HYMIR LTD - Analysis Report
Financial Health Assessment Report: HYMIR LTD
1. Financial Health Score: B
Explanation:
HYMIR LTD demonstrates a generally strong financial position typical of a micro-entity holding company with solid net assets and low liabilities. The company maintains a healthy working capital position, indicating good liquidity. However, a slight decline in current assets and net assets over the last year signals a mild symptom of financial contraction that warrants monitoring. The absence of profit and loss data limits a full profitability diagnosis, but balance sheet indicators suggest financial stability rather than distress.
2. Key Vital Signs:
Metric | 2024 Value (£) | Interpretation |
---|---|---|
Current Assets | 190,555 | Represents the company's liquid resources and receivables; healthy but declined from prior year. |
Current Liabilities | 1,968 | Very low short-term debts, indicating minimal immediate financial obligations. |
Net Current Assets | 188,587 | Strong positive working capital, a "healthy cash flow" indicator ensuring short-term solvency. |
Shareholders' Funds | 188,587 | Represents net assets owned by shareholders; slight decrease compared to £242,216 in 2023. |
Share Capital | 102 | Minimal capital injection, typical for holding companies. |
Employees | 0 | No employees, consistent with holding company status—low operational overhead. |
Filing Status | Up to date | No overdue accounts or confirmation statements, indicating good compliance and governance. |
3. Diagnosis:
HYMIR LTD’s financial "vital signs" show a company with robust liquidity and substantial net assets relative to its micro-entity size. The working capital ratio (current assets vs current liabilities) is exceptionally strong, indicating a "healthy cash flow" environment with no immediate risk of liquidity distress.

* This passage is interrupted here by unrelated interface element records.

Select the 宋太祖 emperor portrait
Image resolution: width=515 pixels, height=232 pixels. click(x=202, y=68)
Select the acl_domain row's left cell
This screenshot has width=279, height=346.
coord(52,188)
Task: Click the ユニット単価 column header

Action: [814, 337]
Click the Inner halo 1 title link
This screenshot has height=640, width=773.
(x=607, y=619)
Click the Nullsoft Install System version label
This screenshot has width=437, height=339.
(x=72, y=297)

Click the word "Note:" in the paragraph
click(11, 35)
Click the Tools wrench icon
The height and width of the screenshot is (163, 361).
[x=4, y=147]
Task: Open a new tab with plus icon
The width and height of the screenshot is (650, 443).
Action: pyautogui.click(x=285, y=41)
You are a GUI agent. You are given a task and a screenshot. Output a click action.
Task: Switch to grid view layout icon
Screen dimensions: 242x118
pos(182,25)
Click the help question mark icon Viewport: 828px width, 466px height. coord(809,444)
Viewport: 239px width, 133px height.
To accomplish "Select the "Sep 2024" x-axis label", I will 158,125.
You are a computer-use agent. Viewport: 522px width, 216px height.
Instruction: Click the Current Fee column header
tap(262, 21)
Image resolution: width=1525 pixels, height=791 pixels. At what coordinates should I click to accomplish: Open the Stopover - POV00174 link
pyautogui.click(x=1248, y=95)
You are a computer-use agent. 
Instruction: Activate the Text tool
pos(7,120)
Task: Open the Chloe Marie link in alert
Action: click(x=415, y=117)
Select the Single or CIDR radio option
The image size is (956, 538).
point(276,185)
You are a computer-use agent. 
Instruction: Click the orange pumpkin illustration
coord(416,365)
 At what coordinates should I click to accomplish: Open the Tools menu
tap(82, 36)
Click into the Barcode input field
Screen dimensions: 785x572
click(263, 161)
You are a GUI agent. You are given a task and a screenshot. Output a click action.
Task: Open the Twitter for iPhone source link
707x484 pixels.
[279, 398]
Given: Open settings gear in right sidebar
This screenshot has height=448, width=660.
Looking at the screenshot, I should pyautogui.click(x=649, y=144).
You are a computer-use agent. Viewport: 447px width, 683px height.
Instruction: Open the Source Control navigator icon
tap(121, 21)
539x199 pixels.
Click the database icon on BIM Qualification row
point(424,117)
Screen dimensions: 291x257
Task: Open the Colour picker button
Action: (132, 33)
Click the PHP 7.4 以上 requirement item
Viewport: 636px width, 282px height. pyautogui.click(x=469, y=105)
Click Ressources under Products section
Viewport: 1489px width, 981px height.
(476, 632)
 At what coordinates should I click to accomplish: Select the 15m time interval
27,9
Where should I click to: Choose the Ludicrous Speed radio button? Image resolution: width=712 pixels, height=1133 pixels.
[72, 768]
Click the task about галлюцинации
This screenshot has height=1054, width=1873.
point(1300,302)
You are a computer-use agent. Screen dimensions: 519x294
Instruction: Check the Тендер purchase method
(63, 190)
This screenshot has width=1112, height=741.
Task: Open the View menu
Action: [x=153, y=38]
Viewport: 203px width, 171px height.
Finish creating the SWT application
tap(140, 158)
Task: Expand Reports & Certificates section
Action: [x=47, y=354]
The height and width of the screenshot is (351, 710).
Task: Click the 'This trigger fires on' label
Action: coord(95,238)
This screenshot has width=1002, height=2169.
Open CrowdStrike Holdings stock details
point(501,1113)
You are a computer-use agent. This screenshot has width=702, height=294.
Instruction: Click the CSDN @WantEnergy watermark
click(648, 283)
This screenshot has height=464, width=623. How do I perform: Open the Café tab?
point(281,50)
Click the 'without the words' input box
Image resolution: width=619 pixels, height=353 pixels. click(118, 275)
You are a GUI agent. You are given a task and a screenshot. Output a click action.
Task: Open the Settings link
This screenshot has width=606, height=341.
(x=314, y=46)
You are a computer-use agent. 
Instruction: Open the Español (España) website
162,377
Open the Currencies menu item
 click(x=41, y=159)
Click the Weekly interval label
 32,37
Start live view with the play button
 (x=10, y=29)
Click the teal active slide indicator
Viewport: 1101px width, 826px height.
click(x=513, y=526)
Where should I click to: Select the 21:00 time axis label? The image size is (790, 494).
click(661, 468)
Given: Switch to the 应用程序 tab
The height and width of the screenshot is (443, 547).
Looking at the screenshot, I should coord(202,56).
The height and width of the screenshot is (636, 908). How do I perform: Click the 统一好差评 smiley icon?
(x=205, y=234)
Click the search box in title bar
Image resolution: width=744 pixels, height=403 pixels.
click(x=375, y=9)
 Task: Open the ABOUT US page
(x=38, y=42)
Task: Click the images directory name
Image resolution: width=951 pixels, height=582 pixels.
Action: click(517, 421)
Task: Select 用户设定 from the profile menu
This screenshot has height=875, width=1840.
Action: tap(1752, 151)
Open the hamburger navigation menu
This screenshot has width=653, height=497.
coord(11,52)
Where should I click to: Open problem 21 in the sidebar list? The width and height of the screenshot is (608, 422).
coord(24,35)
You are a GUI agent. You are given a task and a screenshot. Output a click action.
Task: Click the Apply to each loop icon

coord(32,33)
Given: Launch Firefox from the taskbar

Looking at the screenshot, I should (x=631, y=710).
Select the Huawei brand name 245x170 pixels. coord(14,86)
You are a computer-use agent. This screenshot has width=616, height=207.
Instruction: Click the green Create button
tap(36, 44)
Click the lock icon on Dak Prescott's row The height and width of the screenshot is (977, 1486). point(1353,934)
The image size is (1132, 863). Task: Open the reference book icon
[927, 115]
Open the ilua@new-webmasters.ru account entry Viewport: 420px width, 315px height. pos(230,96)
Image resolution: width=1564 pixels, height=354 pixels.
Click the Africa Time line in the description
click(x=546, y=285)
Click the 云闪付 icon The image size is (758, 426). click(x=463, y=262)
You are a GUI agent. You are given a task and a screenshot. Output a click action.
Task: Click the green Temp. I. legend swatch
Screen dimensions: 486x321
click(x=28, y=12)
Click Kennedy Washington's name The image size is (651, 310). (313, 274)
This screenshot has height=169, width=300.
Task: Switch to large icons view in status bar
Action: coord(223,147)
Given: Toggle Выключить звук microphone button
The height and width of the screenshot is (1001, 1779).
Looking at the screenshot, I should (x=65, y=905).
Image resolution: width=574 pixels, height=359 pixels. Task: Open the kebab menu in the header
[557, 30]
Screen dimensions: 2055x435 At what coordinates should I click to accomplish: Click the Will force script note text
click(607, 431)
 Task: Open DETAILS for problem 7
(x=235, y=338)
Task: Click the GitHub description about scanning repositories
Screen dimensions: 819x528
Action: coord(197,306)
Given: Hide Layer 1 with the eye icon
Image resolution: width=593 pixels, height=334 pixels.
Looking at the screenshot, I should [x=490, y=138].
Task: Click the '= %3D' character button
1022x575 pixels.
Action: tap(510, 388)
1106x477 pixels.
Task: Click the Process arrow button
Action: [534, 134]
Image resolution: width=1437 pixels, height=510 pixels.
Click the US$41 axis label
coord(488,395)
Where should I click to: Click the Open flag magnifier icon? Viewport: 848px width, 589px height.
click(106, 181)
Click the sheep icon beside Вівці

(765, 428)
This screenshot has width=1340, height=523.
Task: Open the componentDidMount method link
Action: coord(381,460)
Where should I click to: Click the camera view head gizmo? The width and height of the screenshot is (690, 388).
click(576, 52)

However, a noticeable reduction of approximately £51,629 (around 21%) in both current assets and shareholders’ funds from 2023 to 2024 suggests "symptoms of financial contraction." This could indicate distributions to shareholders, asset disposals, or reduced investment returns typical for holding companies, but without profit and loss data, the underlying cause remains unclear.
The company’s structure—with no employees and minimal share capital—reflects a streamlined entity focused on asset holding rather than trading. The current director holds significant control, which can be a strength or risk depending on governance practices.
4. Recommendations:
A. Investigate the Decline in Net Assets and Current Assets:
- Review internal records or management accounts to understand the reason for the decline.
- Ensure that reductions are not due to operational losses or unrecoverable debts.
B. Maintain Strong Liquidity:
- Continue to monitor working capital to avoid any future liquidity crunch.
- Keep current liabilities low and manage cash flow prudently.
C. Enhance Transparency:
- Consider voluntarily preparing and presenting profit and loss accounts for better insight into profitability trends and operational performance.
- This will help diagnose "symptoms" of financial health more precisely.
D. Governance and Control:
- Given the high concentration of control in one individual, implement appropriate checks and balances to mitigate governance risks.
- Periodic external reviews or advisory can provide independent oversight.
E. Future Planning:
- If the company intends to expand or take on more operational roles beyond holding, reassess financial and staffing needs accordingly.
- Maintain compliance with filing deadlines to avoid penalties and preserve reputation.